San Juan XXIII y San Juan Pablo II tuvieron el valor de
mirar las heridas de Jesús, de tocar sus manos llagadas y su costado
traspasado. No se avergonzaron de la carne de Cristo, no se escandalizaron de
él, de su cruz; no
se avergonzaron de la carne del hermano (cf. Is 58,7), porque en cada persona
que sufría veían a Jesús. Fueron dos hombres valerosos, llenos de la parresía
del Espíritu Santo, y dieron testimonio ante la Iglesia y el mundo de la bondad
de Dios, de su misericordia.
Fueron sacerdotes, obispos y papas del siglo XX. Conocieron
sus tragedias, pero no se abrumaron. En ellos, Dios fue más fuerte; fue más
fuerte la fe en Jesucristo Redentor del hombre y Señor de la historia; en ellos
fue más fuerte la misericordia de Dios que se manifiesta en estas cinco llagas;
más fuerte la cercanía materna de María.
En estos dos hombres contemplativos de las llagas de Cristo
y testigos de su misericordia había «una esperanza viva», junto a un «gozo
inefable y radiante» (1 P 1,3.8). La esperanza y el gozo que Cristo resucitado
da a sus discípulos, y de los que nada ni nadie les podrá privar. La esperanza
y el gozo pascual, purificados en el crisol de la humillación, del vaciamiento,
de la cercanía a los pecadores hasta el extremo, hasta la náusea a causa de la
amargura de aquel cáliz. Ésta es la esperanza y el gozo que los dos papas
santos recibieron como un don del Señor resucitado, y que a su vez dieron
abundantemente al Pueblo de Dios, recibiendo de él un reconocimiento eterno.

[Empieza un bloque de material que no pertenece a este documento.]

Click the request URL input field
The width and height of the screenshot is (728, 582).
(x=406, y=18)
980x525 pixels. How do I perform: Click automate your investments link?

Esta esperanza y esta alegría se respiraban en la primera
comunidad de los creyentes, en Jerusalén, como se nos narra en los Hechos de
los Apóstoles (cf. 2,42-47). Es una comunidad en la que se vive la esencia del
Evangelio, esto es, el amor, la misericordia, con simplicidad y fraternidad.
Y ésta es la imagen de la Iglesia que el Concilio Vaticano II
tuvo ante sí. Juan XXIII y Juan Pablo II colaboraron con el Espíritu Santo para
restaurar y actualizar la Iglesia según su fisonomía originaria, la fisonomía
que le dieron los santos a lo largo de los siglos.
No olvidemos que son precisamente los santos quienes llevan
adelante y hacen crecer la Iglesia. En la convocatoria del Concilio, San Juan
XXIII demostró una delicada docilidad al Espíritu Santo, se dejó conducir y fue
para la Iglesia un pastor, un guía-guiado. Éste fue su gran servicio a la
Iglesia; fue el Papa de la docilidad al Espíritu.
En este servicio al Pueblo de Dios, San Juan Pablo II fue el
Papa de la familia.
Él mismo, una vez, dijo que así le habría gustado ser recordado, como el Papa
de la familia. Me gusta subrayarlo ahora que estamos viviendo un camino sinodal
sobre la familia y con las familias, un camino que él, desde el Cielo, ciertamente
acompaña y sostiene.
Que estos dos nuevos santos pastores del Pueblo de Dios
intercedan por la Iglesia, para que, durante estos dos años de camino sinodal,
sea dócil al Espíritu Santo en el servicio pastoral a la familia. Que ambos nos
enseñen a no escandalizarnos de las llagas de Cristo, a adentrarnos en el
misterio de la misericordia divina que siempre espera, siempre perdona, porque
siempre ama”.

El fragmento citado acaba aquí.